Gao is keen to point to the cultural exchange that has long existed between China and the west, especially for the generations raised during the years when the Communist party expunged traditional Chinese culture from the education curriculum. “Look at Zhang Yimou,” he says, referring to the director of iconic films such as Raise the Red Lantern. “Don’t be distracted by the traditional Chinese costumes. The bones of these movies are Shakespeare and Kurosawa.”

But he also thinks Alibaba can teach Hollywood about e-commerce and big data. Much like Amazon in the US, Alibaba has a treasure trove of data on Chinese consumption habits and preferences, which it can now use to support its move into media production and distribution.

What’s more, the company can leverage its entire online ecosystem to support its entertainment projects.

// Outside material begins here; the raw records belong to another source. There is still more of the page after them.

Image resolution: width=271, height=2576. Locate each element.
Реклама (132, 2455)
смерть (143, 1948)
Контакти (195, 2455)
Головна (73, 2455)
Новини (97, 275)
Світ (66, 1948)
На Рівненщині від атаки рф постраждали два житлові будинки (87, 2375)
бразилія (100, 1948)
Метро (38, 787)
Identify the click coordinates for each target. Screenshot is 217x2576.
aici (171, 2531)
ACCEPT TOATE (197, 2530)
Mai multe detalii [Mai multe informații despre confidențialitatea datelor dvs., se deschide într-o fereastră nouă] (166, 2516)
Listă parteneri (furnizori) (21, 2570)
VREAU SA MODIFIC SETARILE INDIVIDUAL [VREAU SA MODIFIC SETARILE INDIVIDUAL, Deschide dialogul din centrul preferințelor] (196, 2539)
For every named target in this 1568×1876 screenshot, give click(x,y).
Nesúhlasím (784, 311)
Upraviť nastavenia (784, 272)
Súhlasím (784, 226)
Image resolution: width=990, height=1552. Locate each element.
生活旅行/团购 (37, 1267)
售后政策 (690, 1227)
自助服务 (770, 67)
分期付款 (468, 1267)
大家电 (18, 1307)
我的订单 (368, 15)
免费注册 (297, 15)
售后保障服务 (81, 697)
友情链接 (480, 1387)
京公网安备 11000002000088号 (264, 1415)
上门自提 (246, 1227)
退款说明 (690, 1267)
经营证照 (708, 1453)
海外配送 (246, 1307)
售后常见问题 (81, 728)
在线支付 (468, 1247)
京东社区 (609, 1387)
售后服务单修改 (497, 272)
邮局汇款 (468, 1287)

For financing, it can use its own money through Alibaba Pictures or tap Yulebao, Alibaba’s entertainment-focused crowdfunding platform. Tickets are sold through Alibaba’s two online ticketing apps, Taopiaopiao and Damai. Youku streams TV shows and films that have finished their theatrical runs, while also offering an advertising platform for upcoming titles. Tmall, the Amazon-like e-commerce marketplace, sells spin-off merchandise.

Gao takes a clear-eyed view of the difference between art and commercial entertainment. None of the five films he’s directed have been big hits at the box office, but he thinks they stand up on artistic grounds. Hollywood’s desire to woo Chinese and other global audiences has led the industry to rely on comic book and action franchises – something Gao sees as an “inevitable compromise”. He reserves his warmest praise for US television dramas.

“Why are American TV dramas so good? Because only Americans watch them. For most of them there’s barely any overseas market. So they’re really daring – getting naked, bare bottoms, cursing. They’re willing to do anything. It makes me so happy,” he says.

The hot pot broth is mostly evaporated. As we take another baijiu, we toast Netflix – and its challengers.